8 transformer blocks, pre-norm, grouped-query attention (14 query / 2 KV heads, head_dim = 64), sparse MoE FFN.
RoPE with YARN scaling (factor = 32).
Sliding window attention with sinks (window = 128).
Head: 33 classes (O + 8 labels × B/I/E/S).

Full architecture reference: HuggingFace model card · Model card PDF

Weights

We read OpenAI’s upstream onnx/model_q4f16.onnx + .onnx_data directly. No conversion step; both the Zig WASM backend and the WGSL backend consume the same ~772 MB download. Tensors are reshaped at load time:

int4 quantized weights pass through packed
fp16 scales / biases pass through
f32 router scales + biases down-converted to fp16 to match kernel signatures
Synthetic zero-point buffer (0x88 = signed-int4 centered on 0) generated for the QMoE experts

Backend internals

Native (Node)

Per-platform GPU fast paths, comptime-gated in packages/textsift/src/native/napi.zig so each platform’s .node only contains the relevant backend:

macOS — metal/{bridge.h,bridge.m,shaders.metal}: hand-written MSL kernels via an Obj-C bridge. Beats Tint’s WGSL→MSL codegen by ~1.9× at T=32 on M2 Pro.
Linux — vulkan/{bridge.h,bridge.c,shaders/*.comp.glsl}: hand-written GLSL compiled to SPIR-V at build time via glslangValidator. ~28× faster than ORT Node CPU on Intel Iris Xe.
Windows + Linux fallback — dawn/{bridge.h,bridge.c}: thin C bridge over statically-linked Google Dawn. Tint compiles the canonical WGSL kernels at runtime — single source shared with the browser path.

The 15 canonical kernels live as WGSL at src/native/shaders/*.wgsl (single source of truth); per-platform ports (MSL, GLSL) are byte-equal vs the WGSL fixtures.

Zig + WASM

Hand-written kernels in packages/textsift/src/zig/wasm_exports.zig, compiled with -target wasm32-freestanding -mcpu=generic+simd128+relaxed_simd -O ReleaseFast. The output textsift.wasm is ~92 KB, inlined into the JS bundle as base64.

» **Data under study**:
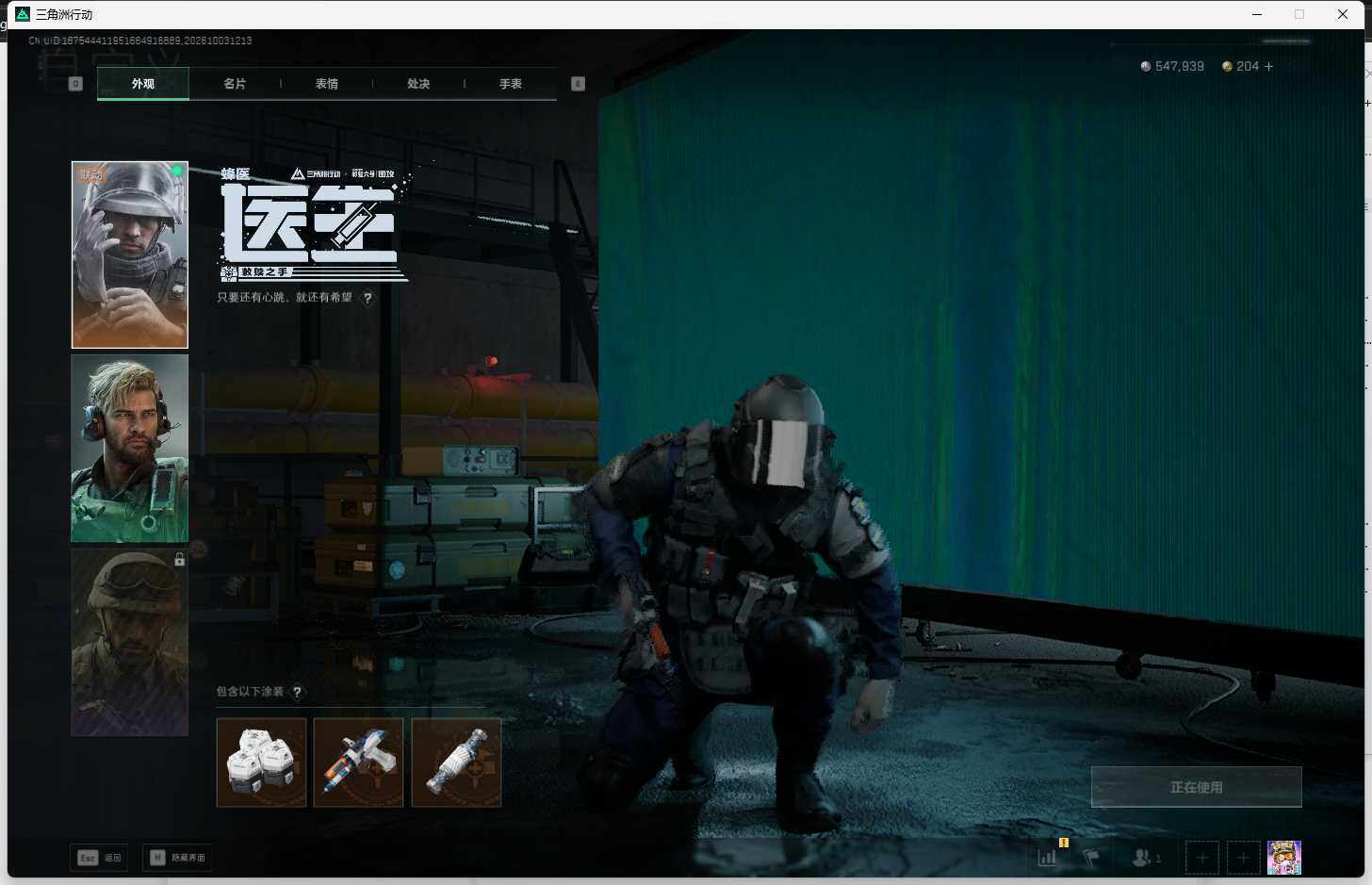Select the white hive canister item icon
1372x885 pixels.
(x=262, y=762)
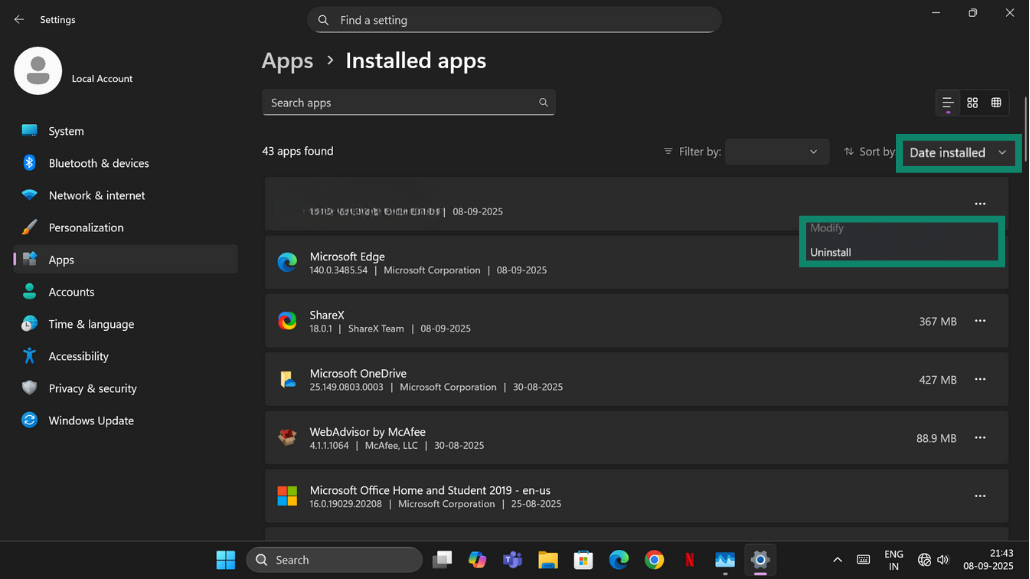Open the Date installed sort dropdown

(956, 152)
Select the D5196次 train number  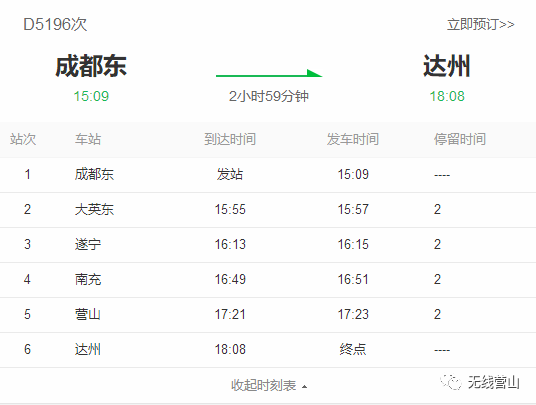click(55, 25)
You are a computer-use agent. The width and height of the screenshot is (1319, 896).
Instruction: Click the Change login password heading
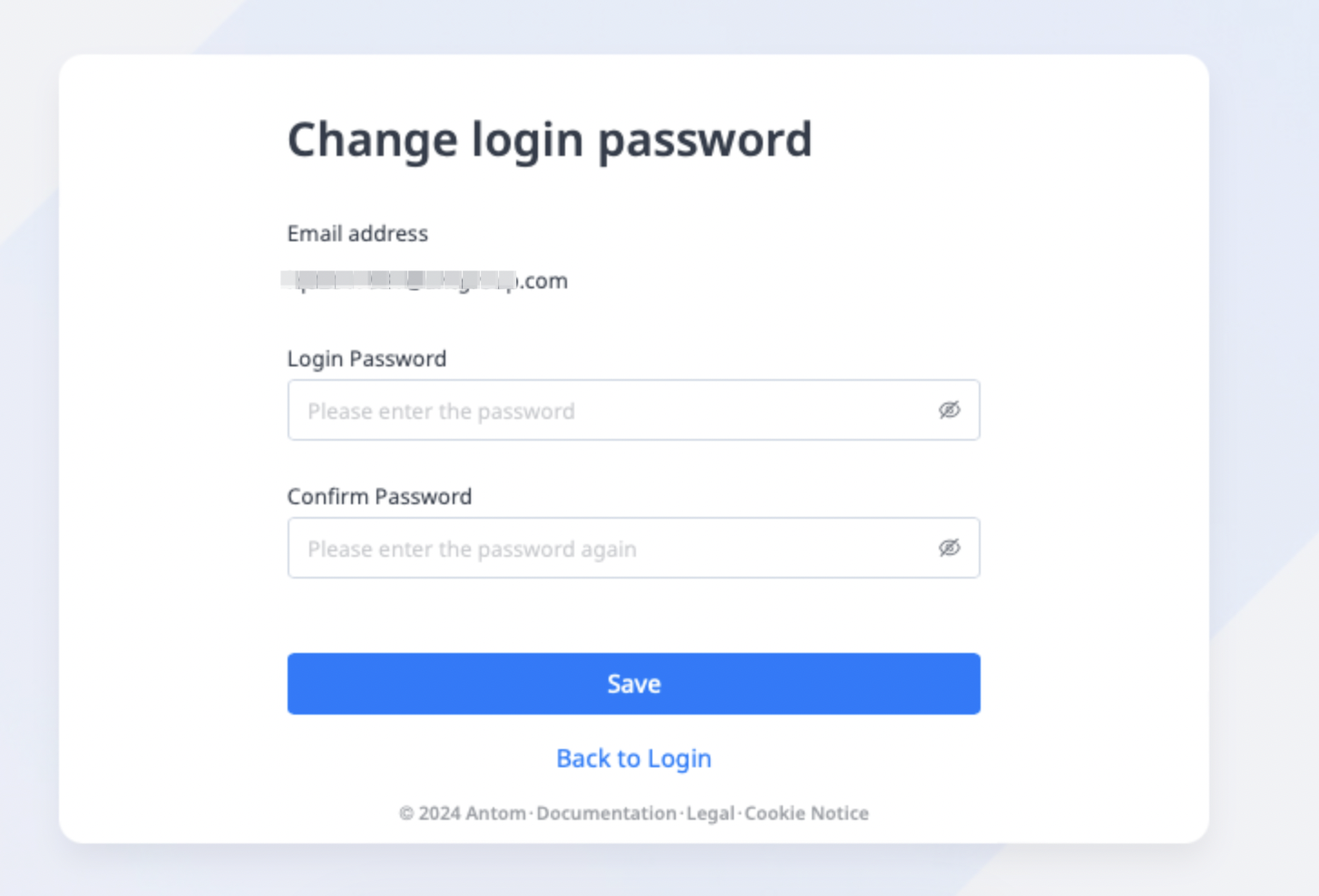[549, 140]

» **Your task**:
Continue the textsift architecture and backend notes from the end of the Zig + WASM paragraph.

» **Response for this exercise**:
Kernels: embed lookup, RMSNorm (incl. fused add+rms+widen variant), int4 matmul (three X×Out type variants), RoPE, banded attention with sinks, swiGLU with clamp, QMoE dispatch, scatter-add, cast, softmax, top-K. Multi-thread version (textsift-mt.wasm) builds with +atomics+bulk_memory for SAB-backed worker pools.

WGSL (browser)

15 compute shaders in packages/textsift/src/browser/backends/webgpu.ts. Highlights:

MATMUL_INT4_FP16_F16: fp16 input → fp16 output with 8-nibble/word unpack (one u32 load dispatches 8 FMAs). Used for Q/K/V/O projections.
BANDED_ATTENTION: one workgroup per (t_query, h_query), 64 threads sharing scores/softmax scratch in workgroup memory, one thread per head_dim lane for AV combine.
QMOE_GATE_UP + SWIGLU_CLAMP + QMOE_DOWN_SCATTER: token-major MoE (one workgroup per (token, k_pick)), atomic CAS on f32-as-u32 bits for the scatter-add. No CPU readback needed.

Distribution surfaces

The library is the engine; each surface is a thin wrapper:

textsift/browser — browser entry. WebGPU + WASM, no native binary.
textsift — Node entry. Auto-picks the platform native fast path with WASM fallback.
npx textsift — CLI. redact / detect / table / classify / download / cache subcommands.
.pre-commit-hooks.yaml — pre-commit framework hook entry. Loads the model once, scans staged files in-process.
action.yml — GitHub composite Action. Wraps the precommit script with actions/cache integration + GitHub annotations + SARIF output.
textsift/sarif — convert detection results to SARIF v2.1.0 for GitHub Code Scanning / GitLab SAST / etc.

Design invariants

Public API is narrow — PrivacyFilter.create, redact, detect (overloaded for both string and AsyncIterable<string>), redactBatch, classifyColumns, redactTable, dispose, plus the exported types.
Backends are interchangeable — all backends produce byte-identical spans on the same input. Conformance is enforced kernel-by-kernel against the canonical browser WGSL fixtures.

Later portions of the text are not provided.